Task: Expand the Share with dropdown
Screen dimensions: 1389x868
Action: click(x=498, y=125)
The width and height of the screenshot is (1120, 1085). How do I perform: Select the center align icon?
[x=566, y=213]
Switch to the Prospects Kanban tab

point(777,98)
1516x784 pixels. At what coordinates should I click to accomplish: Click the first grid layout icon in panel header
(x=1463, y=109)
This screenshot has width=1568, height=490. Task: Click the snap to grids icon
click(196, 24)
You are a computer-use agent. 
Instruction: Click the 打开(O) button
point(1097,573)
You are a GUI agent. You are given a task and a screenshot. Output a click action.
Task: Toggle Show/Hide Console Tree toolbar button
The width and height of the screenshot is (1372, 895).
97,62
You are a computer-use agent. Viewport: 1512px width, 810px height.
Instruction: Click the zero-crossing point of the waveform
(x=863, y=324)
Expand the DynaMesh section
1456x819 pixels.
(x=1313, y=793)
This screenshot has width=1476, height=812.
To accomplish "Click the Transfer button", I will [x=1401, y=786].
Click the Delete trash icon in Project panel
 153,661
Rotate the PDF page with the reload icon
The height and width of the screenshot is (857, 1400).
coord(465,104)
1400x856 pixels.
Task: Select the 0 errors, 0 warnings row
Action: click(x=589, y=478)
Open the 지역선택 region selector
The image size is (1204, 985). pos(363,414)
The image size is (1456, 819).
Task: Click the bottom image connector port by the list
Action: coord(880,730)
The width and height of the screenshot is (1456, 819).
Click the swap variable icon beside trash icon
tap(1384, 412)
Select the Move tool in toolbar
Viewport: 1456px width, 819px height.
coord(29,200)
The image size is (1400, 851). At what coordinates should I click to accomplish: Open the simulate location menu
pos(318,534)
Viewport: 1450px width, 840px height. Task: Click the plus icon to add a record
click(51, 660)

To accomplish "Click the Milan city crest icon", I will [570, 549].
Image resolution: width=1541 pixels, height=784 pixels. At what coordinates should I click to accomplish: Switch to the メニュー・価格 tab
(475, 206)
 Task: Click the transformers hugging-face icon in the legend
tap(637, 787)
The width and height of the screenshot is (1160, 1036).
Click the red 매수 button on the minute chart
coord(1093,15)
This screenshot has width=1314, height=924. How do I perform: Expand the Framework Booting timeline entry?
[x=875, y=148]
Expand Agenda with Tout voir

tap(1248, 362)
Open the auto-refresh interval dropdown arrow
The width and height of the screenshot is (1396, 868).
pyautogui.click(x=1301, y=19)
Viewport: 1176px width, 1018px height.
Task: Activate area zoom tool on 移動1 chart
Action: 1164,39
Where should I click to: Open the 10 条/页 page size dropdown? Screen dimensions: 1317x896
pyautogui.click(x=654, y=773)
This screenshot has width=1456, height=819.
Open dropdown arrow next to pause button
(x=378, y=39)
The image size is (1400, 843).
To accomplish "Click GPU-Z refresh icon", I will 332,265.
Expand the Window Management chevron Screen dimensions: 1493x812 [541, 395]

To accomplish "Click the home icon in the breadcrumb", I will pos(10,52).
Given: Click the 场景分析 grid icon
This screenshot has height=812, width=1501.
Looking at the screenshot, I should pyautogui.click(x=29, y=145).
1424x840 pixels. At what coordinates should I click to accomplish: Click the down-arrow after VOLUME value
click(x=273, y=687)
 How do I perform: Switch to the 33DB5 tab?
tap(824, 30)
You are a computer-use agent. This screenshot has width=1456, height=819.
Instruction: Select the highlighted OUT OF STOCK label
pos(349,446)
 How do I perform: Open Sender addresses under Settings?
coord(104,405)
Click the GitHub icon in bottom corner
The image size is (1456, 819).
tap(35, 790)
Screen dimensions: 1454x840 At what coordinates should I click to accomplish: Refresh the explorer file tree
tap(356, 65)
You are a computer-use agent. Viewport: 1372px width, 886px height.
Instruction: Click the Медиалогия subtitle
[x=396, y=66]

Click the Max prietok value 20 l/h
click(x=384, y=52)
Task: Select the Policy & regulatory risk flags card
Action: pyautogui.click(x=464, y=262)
══════════════════════════════
* _TASK OBJECTIVE_
Reproduce, exactly as they stand in the data above, the lines from the one that holds "Select the Move tool in toolbar" to the one that holds "The width and height of the screenshot is (1160, 1036).", inclusive.

* _SOLUTION FOR THIS EXERCISE_
Select the Move tool in toolbar
Viewport: 1456px width, 819px height.
coord(29,200)
The image size is (1400, 851). At what coordinates should I click to accomplish: Open the simulate location menu
pos(318,534)
Viewport: 1450px width, 840px height. Task: Click the plus icon to add a record
click(51, 660)

To accomplish "Click the Milan city crest icon", I will [570, 549].
Image resolution: width=1541 pixels, height=784 pixels. At what coordinates should I click to accomplish: Switch to the メニュー・価格 tab
(475, 206)
 Task: Click the transformers hugging-face icon in the legend
tap(637, 787)
The width and height of the screenshot is (1160, 1036).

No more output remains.